Bereits zum 24. Mal feierten die Kolonisten in Sollstedt das traditionelle Koloniefest. Höhepunkt war, wie immer, das Familienfest am Samstag Nachmittag. Pünktlich um 14 Uhr eröffnete Bürgermeister Claus Adam das Fest. Danach erfolgte, wie in jedem Jahr, die Ehrung der ältesten und jüngsten Kolonisten. Marlo Gulich, der einzige neugeborene Kolonist konnte leider nicht dabei sein. Seine Eltern nahmen jedoch das Geschenk für ihn entgegen. Heinz Rieser, als Stammgast auf der Bühne, sowie Elly Schröder freuten sich als älteste Kolonisten über die Glückwünsche und Blumen.

 

Danach konnten sich die Kinder auf der Hüpfburg austoben oder eines der vielen Angebote (Kutschfahrten, Kinderschminken uvm.) nutzen. Wie jedes Jahr war die Sollstedter Feuerwehr mit ihrer Technik vertreten und die Wülfingeröder Feuerwehr sorgte mit ihrer köstlichen Erbsensuppe aus der Feldküche für zufriedene Gesichter. Ein herzliches Dankeschön gilt den vielen Koloniefrauen für den Kuchen, der Kita Wipperbären, der ThInka, dem Sollstedter Chor und Herrn Pfarrer Heizmann, die alle ebenso zum Gelingen des Festes beitrugen.

Abends spielten die Blechbuben auf und sorgten für Stimmung im und um das Festzelt und das Tanzbein konnte geschwungen werden.

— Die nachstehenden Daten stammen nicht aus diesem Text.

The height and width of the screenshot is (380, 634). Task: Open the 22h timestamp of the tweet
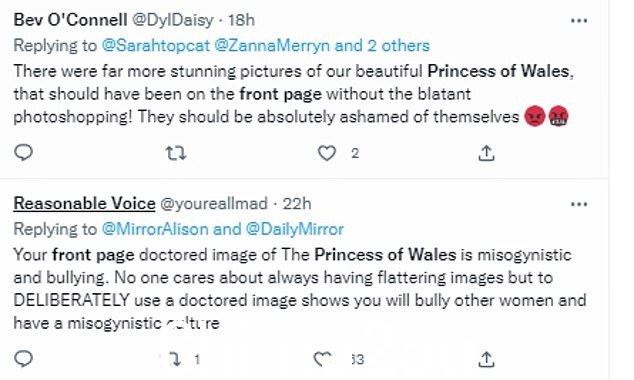pos(297,203)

Großartig angenommen wurde auch der Frühschoppen am Sonntag im Anschluss an den Gottesdienst im Festzelt. Auch hier sorgten die Blechbuben, diesmal mit zünftiger Musi passend zum herrlichen Sommerwetter gute Laune.

 

Ganz in der Tradition des Festes spendeten die Organisatoren Nico und Karola Kleofas für gemeinnützige Zwecke. Eine Versteigerung von Wackerspielern signierter VIP-Tickets für das Thüringen-Derby Wacker 90 Nordhausen gegen Rot Weiß Erfurt erbrachte einen Erlös von 645,- Euro. Ein Spendenscheck in Höhe von 700,- Euro wurde bereits an den Bürgermeister Claus Adam übergeben, der die Summe nutzen wird, um ein neues Spielgerät für den Koloniespielplatz anzuschaffen. Aber auch weitere gemeinnützige Vereine und Einrichtungen werden, wie all die Jahre zuvor, mit einer kleinen Spende bedacht werden.